This paper is framed in an ambitious program, initiated by the authors and their coauthors, to explore appropriate quantitative versions of different classical properties of Banach spaces. In this note, the authors study quantitative versions of the Schur property and of being weakly sequentially complete. A Banach space \(X\) is said to be weakly sequentially complete if every weakly Cauchy sequence is weakly convergent; the space \(X\) has the Schur property if every weakly convergent sequence is norm convergent. Every space with the Schur property is weakly sequentially complete; \(\ell_1\) satisfies the Schur property, while \(L_1(0, 1)\) is weakly sequentially complete but does not satisfy the Schur property.

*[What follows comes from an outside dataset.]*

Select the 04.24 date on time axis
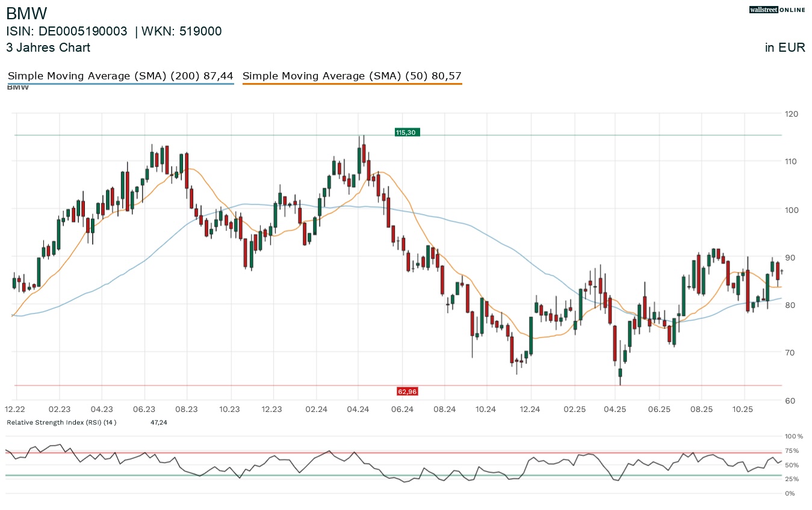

If \((x_n)\) is a bounded sequence in a Banach space \(X\), then the symbol \(\text{clust}_{X^{**}} (x_n)\) stands for the set of all weak\(^*\) cluster points of the sequence \((x_n)\) in \(X^{**}\) and \(\delta (x_n)\) for the diameter of the latter set. The quantity \(\delta (x_n)\) measures how far the sequence \((x_n)\) is from being weakly Cauchy. Given \(C\geq0\), the space \(X\) is said to be \(C\)-weakly sequentially complete if \[ {\widehat{d}} (\text{clust}_{X^{**}} (x_n),X)\leq C \delta (x_n), \] for every bounded sequence \((x_n)\) in \(X\), where \({\widehat{d}}\) denotes the nonsymmetrized Hausdorff distance given by \(\widehat{d}(A,B) = \sup\{ d(a,B) : a\in A\}\). A quantitative version of weak sequential completeness was studied by G. Godefroy, N. J. Kalton and D. Li [Indiana Univ. Math. J. 49, No. 1, 245–286 (2000; Zbl 0973.46008); J. Reine Angew. Math. 471, 43–75 (1996; Zbl 0842.46008)] and O. F. K. Kalenda, H. Pfitzner and J. Spurný [J. Funct. Anal. 260, No. 10, 2986–2996 (2011; Zbl 1248.46012)]. In the last mentioned paper, it was proved that any \(L\)-embedded space is \(1/2\)-weakly sequentially complete; furthermore, the constant \(1/2\) is optimal as witnessed by the space \(\ell_1\). There was also given an example of a Schur space which is not \(C\)-weakly sequentially complete for any \(C \geq 0\). Conversely, \(C\)-weak sequential completeness does not imply the Schur property.
To measure the how far the sequence \((x_n)\) is from being norm Cauchy, the authors in the present paper introduce the quantity \[ \text{ca} (x_n)= \inf_{n} \text{diam}\{x_k: k\geq n\}. \] \(X\) has the \(C\)-Schur property if \[ \text{ca} (x_n)\leq C \delta (x_n), \] for every bounded sequence \((x_n)\) in \(X\).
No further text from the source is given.